EXERCÍCIOS PROPOSTOS:
(a) Traduza para o inglês a seguinte frase do trecho fornecido: "Respondi que aguardava mas ela foi avisar sobre a minha presença no local e Trilha imediatamente pediu que eu entrasse."
(b) Reproduza, do trecho fornecido, a passagem que vai de "Data: 02.12.98, horário: 14:50" a "Não sei Jô.".

═══ TRECHO FORNECIDO

Data: 02.12.98, horário: 14:50 horas:

Estava na “sala de reuniões” da Delegacia-Geral da Polícia Civil e me dirigi até a “Assistência Jurídica”, a fim de redigir uma comunicação interna solicitando férias a partir de sete de dezembro a dezoito quando deveria estar viajando com o meu pai para os Estados dos Paraná, São Paulo e Minas Gerais e, também, desfrutar um pouco do dinheiro que apareceu num excelente momento. Logo que entrei no recinto encontrei Myriam que me cumprimentou e  “Jô Guedes” que foi apanhar no computador um modelo de “CI” pronta do Delegado Braga acerca de suas férias para usar como modelo, aproveitando para me lançar uma pergunta:

(...)

  • Doutor Felipe então é verdade que o senhor vai ser o Delegado-Geral?
  • Não sei Jô.
  • É o que estão dizendo por aí. (Myrian)
  • Só sei que o Doutor Braga quer ser o Delegado-Geral e ele já está com tempo para se aposentar, enquanto eu e você, sabe né Myriam como o poder é desgastante...
  • É verdade.
  • Tem que se pensar muito, se for para realizar um projeto tudo bem, mas quando ele está comprometido...

(...)

E “Jô Guedes” terminou de redigir a comunicação que eu iria levar ao Delegado-Geral Trilha. Nem me lembrei mais a última vez que estive na sala do Delegado-Geral e nem parecia que ele havia reassumido naquele dia o cargo, depois da viagem para a França.  A sua secretária havia informado que ele estava com o Delegado Elói e perguntou se eu desejo entrar. Respondi que aguardava mas ela foi avisar sobre a minha presença no local e Trilha imediatamente pediu que eu entrasse. Nesse momento constatei que Trilha e Eloi estavam de pé:

  • Eu já estou indo, gostei, o homem emagreceu, estava com cento e cincoenta quilos. (Elói)
  • Elói temos que fazer aquela entrevista. (Felipe)

══════
═══ EXCERTOS DOS DADOS

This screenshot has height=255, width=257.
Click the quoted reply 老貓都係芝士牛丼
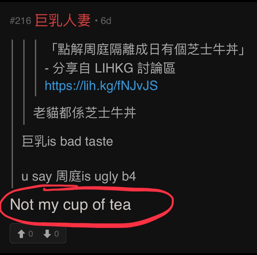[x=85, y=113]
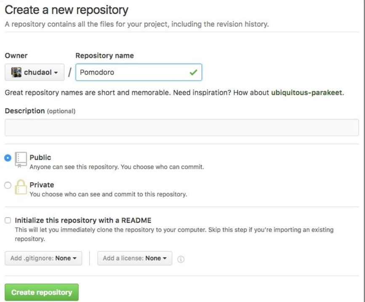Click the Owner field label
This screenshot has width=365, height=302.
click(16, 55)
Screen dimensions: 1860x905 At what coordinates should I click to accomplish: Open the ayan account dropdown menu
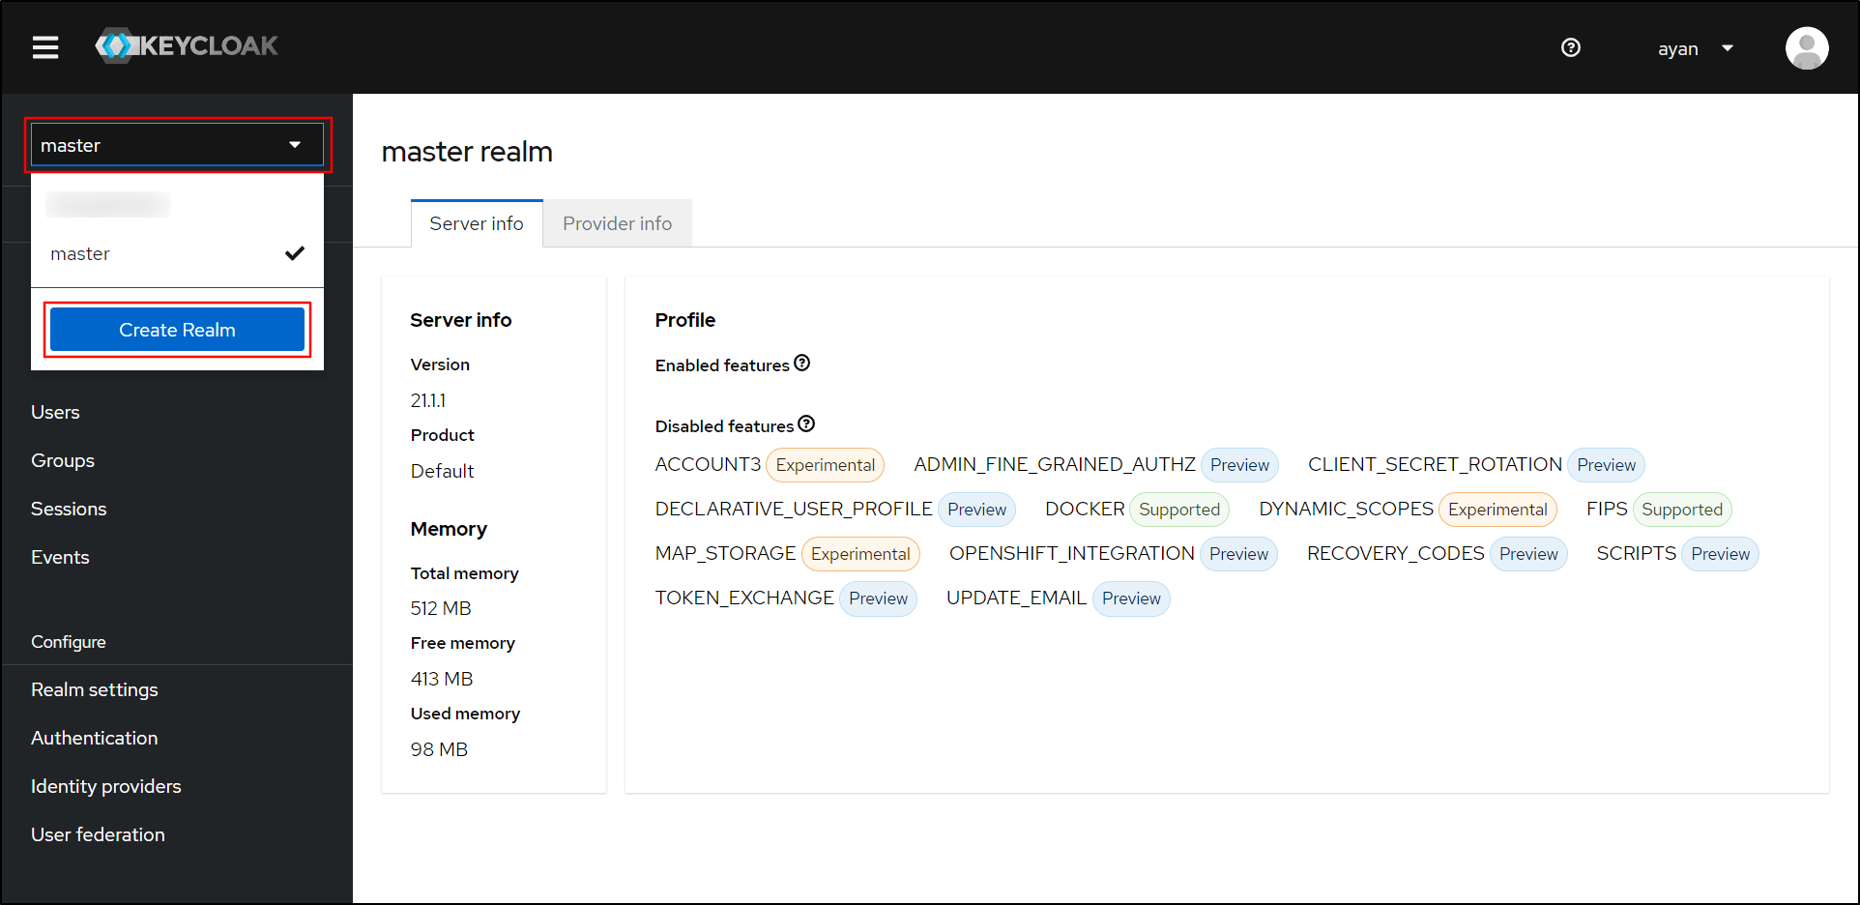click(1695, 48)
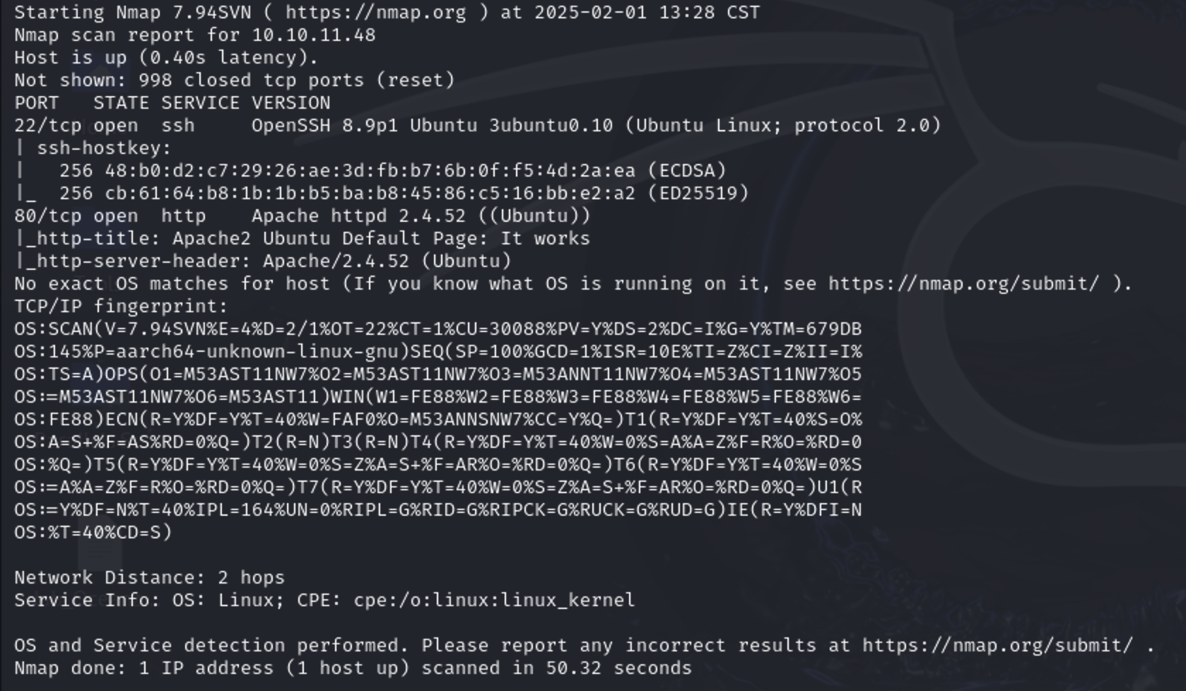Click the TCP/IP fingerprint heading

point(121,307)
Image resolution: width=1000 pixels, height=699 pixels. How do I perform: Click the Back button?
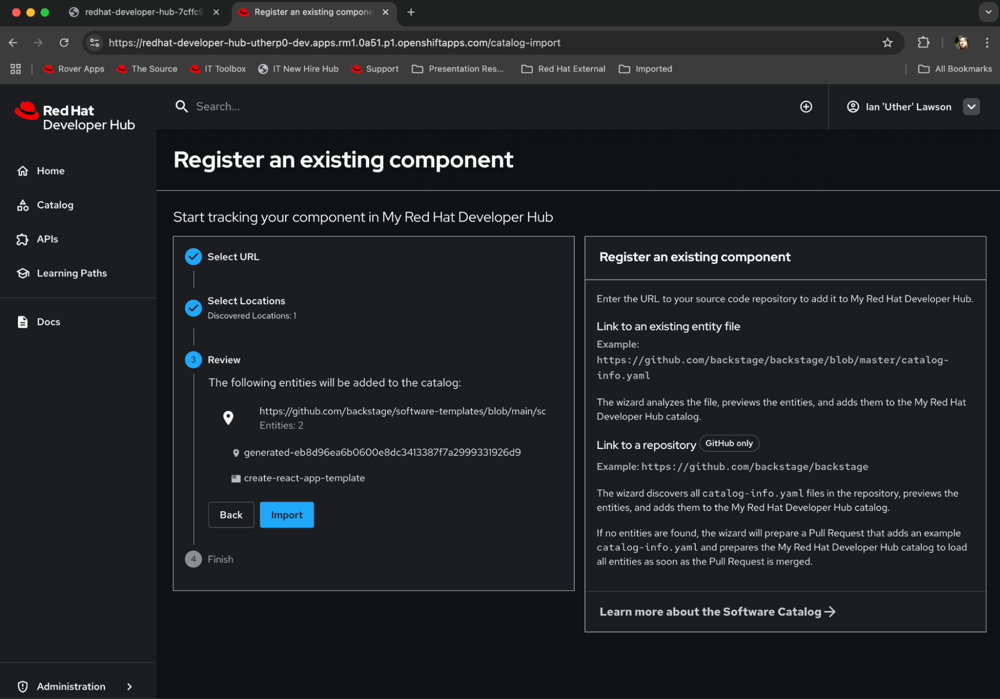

══════

RESPOSTAS DOS EXERCÍCIOS:
(a) I replied that I would wait, but she went to announce my presence there, and Trilha immediately asked me to come in.

(b)
Data: 02.12.98, horário: 14:50 horas:

Estava na “sala de reuniões” da Delegacia-Geral da Polícia Civil e me dirigi até a “Assistência Jurídica”, a fim de redigir uma comunicação interna solicitando férias a partir de sete de dezembro a dezoito quando deveria estar viajando com o meu pai para os Estados dos Paraná, São Paulo e Minas Gerais e, também, desfrutar um pouco do dinheiro que apareceu num excelente momento. Logo que entrei no recinto encontrei Myriam que me cumprimentou e  “Jô Guedes” que foi apanhar no computador um modelo de “CI” pronta do Delegado Braga acerca de suas férias para usar como modelo, aproveitando para me lançar uma pergunta:

(...)

  • Doutor Felipe então é verdade que o senhor vai ser o Delegado-Geral?
  • Não sei Jô.